# Essentials of a Good Engine Oil.



## sroy (Mar 9, 2015)

Though it is a very common topic but still wanted to let the forum members know the essentials of a good Engine Oil in a detailed way. I got all this authentic information while searching over the internet and some specific websites. I will share the sources later when I share share some more posts with you.

Oil is the lifeline of the automobile, and it is only necessary to know a few things about the liquid that keeps our car running.

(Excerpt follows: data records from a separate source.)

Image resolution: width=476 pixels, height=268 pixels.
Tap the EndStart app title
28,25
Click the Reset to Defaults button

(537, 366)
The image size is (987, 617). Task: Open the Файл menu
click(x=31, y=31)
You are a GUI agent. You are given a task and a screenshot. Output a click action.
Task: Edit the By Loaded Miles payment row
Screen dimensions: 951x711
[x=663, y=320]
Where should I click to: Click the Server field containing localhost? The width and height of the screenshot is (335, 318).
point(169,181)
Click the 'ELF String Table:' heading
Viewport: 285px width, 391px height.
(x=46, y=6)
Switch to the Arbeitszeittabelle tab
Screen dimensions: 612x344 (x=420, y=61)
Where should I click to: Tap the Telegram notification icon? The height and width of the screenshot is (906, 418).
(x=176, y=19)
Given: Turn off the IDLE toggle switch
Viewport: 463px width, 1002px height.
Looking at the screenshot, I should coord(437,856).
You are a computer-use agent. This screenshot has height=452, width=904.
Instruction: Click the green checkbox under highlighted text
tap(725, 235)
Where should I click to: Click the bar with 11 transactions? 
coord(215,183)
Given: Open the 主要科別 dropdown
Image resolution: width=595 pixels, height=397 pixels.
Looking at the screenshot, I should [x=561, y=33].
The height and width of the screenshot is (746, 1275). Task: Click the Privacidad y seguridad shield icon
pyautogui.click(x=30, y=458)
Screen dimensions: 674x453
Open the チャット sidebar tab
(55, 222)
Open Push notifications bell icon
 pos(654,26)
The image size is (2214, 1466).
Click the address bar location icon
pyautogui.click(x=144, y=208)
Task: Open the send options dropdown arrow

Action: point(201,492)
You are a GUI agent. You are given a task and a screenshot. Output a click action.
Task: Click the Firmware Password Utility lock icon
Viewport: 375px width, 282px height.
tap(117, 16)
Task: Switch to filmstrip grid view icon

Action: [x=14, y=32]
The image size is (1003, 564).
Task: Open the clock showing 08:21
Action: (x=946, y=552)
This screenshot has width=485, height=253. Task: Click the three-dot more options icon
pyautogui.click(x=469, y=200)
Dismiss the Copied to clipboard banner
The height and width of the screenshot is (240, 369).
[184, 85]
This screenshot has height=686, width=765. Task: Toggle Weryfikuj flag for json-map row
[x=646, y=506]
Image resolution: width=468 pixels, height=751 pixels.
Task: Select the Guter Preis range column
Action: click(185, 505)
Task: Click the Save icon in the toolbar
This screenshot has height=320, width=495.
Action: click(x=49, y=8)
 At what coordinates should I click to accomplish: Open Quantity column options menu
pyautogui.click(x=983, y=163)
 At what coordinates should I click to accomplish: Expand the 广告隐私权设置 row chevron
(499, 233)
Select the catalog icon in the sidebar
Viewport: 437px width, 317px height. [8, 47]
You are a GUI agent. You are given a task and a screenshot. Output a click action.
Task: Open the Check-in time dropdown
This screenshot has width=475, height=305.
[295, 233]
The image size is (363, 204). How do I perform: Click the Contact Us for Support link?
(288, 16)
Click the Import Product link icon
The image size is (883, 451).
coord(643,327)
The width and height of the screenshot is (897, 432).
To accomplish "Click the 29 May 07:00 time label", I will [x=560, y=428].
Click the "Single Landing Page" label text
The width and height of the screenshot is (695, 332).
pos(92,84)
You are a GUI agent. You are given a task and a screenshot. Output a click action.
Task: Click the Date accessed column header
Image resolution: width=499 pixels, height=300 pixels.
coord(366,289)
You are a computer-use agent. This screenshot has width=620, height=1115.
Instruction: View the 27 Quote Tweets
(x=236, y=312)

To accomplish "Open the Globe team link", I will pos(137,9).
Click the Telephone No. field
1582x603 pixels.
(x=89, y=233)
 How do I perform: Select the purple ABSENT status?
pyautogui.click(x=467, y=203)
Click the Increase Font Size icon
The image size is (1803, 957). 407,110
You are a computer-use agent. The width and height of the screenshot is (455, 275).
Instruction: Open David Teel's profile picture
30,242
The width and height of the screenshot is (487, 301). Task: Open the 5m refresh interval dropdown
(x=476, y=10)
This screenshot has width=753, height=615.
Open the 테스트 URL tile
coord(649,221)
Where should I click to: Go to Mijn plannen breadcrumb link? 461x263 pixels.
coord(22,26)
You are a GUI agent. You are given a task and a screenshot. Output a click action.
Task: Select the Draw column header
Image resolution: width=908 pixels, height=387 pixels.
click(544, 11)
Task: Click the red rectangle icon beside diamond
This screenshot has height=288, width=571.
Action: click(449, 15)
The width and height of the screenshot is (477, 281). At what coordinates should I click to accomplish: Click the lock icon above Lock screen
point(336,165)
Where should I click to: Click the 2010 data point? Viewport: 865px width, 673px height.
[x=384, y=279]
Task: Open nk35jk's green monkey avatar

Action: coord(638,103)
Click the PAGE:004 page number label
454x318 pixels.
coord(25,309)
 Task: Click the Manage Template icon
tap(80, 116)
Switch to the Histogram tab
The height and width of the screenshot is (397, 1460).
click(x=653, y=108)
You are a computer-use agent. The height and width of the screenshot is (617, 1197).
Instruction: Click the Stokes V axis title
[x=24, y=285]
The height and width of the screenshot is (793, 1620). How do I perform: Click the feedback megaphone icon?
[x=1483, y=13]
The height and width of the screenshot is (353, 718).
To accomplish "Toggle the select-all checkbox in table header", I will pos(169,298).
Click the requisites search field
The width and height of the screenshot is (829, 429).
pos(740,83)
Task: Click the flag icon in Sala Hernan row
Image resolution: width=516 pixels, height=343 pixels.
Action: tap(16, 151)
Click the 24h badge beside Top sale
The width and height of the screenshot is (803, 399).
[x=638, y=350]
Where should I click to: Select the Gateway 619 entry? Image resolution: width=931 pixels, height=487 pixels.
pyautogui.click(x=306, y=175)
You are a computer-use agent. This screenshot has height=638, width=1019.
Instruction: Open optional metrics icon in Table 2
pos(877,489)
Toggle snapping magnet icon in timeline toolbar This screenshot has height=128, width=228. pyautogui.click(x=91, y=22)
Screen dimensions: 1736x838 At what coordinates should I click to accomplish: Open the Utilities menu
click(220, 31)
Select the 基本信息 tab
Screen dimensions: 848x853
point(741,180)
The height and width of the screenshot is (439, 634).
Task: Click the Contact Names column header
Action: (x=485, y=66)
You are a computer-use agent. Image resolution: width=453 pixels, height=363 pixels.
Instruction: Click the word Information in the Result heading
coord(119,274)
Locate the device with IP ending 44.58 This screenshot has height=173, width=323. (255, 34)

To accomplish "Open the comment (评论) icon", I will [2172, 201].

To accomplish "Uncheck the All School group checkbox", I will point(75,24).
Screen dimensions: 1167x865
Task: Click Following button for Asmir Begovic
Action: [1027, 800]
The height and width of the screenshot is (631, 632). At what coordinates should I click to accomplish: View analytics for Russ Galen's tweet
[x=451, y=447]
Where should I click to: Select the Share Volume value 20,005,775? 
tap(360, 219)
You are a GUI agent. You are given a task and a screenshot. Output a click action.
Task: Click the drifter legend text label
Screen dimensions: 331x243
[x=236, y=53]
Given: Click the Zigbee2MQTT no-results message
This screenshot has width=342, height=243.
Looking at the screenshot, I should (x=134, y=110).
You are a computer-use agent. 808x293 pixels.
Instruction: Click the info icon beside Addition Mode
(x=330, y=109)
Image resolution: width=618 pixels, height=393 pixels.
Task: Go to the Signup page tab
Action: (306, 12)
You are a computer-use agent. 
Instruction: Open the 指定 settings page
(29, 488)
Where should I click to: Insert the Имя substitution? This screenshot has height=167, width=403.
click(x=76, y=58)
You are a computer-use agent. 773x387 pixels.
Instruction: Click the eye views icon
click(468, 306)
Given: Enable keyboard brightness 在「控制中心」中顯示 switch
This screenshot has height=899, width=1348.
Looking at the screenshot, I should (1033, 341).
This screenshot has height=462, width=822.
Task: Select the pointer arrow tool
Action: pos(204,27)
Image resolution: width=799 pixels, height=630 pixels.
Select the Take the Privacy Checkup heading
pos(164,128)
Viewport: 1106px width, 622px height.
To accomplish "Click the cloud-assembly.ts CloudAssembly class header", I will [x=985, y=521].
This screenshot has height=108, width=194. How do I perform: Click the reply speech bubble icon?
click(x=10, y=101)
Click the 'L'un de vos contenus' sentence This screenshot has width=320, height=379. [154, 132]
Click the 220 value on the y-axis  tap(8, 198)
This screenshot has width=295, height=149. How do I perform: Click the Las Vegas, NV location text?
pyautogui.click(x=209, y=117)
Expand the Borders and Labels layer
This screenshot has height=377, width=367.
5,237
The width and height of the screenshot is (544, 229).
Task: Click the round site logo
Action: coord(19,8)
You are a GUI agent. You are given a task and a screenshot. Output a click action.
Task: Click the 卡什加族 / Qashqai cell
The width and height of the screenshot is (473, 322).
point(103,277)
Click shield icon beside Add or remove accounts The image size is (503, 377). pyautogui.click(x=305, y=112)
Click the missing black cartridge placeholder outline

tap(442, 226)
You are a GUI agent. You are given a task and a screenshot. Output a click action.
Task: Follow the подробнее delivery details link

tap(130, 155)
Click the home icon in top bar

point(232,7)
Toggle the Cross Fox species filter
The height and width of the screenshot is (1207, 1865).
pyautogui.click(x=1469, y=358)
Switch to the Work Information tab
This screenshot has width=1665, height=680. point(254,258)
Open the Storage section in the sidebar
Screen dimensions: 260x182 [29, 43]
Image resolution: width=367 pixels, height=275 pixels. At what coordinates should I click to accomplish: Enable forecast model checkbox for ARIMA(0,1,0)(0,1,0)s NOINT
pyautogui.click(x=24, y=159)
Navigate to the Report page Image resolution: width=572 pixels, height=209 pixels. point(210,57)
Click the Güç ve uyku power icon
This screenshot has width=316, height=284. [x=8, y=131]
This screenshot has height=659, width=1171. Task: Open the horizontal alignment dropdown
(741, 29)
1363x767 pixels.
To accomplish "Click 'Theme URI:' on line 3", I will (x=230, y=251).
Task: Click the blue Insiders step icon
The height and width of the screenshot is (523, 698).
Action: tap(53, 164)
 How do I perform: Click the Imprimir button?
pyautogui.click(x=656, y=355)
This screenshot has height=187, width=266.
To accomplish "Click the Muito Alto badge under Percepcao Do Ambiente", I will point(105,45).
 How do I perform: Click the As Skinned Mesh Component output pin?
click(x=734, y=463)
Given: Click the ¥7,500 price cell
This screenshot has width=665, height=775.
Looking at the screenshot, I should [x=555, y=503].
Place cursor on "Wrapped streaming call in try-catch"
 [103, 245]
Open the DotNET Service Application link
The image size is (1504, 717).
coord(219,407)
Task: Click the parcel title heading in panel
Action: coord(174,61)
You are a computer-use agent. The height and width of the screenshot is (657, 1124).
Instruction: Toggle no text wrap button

Oil improves longevity of the automobile by preventing the friction between the metal surfaces in the engine while the car is in motion, thereby minimizing wear and damage.It even absorbs heat from the motor, thereby keeping it cool and doesn't allow dirt build-up by keeping the dirt deposits in suspension.

What are the types of Engine oil.

The *2 basic oil types are mineral and fully synthetic*. Engine oils are also available as a mixture of both the varieties, often labelled as ‘part’, 'semi-synthetic' or 'synthetic technology'. The types are:-


*Synthetic Engine Oils* :- Designed using expensive and highly controlled chemical processing.
*Synthetic Blend Engine Oils* :- Are a mixture of synthetic and conventional base oils
*High Mileage Engine Oil* :- Is a unique blend of high mileage motor oils and additives.
*Conventional Engine Oil* :- As the name implies, base oil is combined with a blend of chemical additives to reach the desired level of viscosity and heat resistance. It is the cheapest available at auto shops

Car manufacturers usually list the oil weight and the type of oil to enable the car deliver its best performance under adequate protection. It is also advisable to seek guidance from service personnel, particularly during hot or cold weather. The recommended shift to synthetic oils by most manufacturer oil specifications comes with a higher expenditure, but it also improves the engine's longevity with longer oil-change intervals. In conclusion, changing your car's desired engine oil at appropriate intervals at the right temperature and accurate measurements using a dipstick will go a long way towards keep your engine running smooth consistently.


----------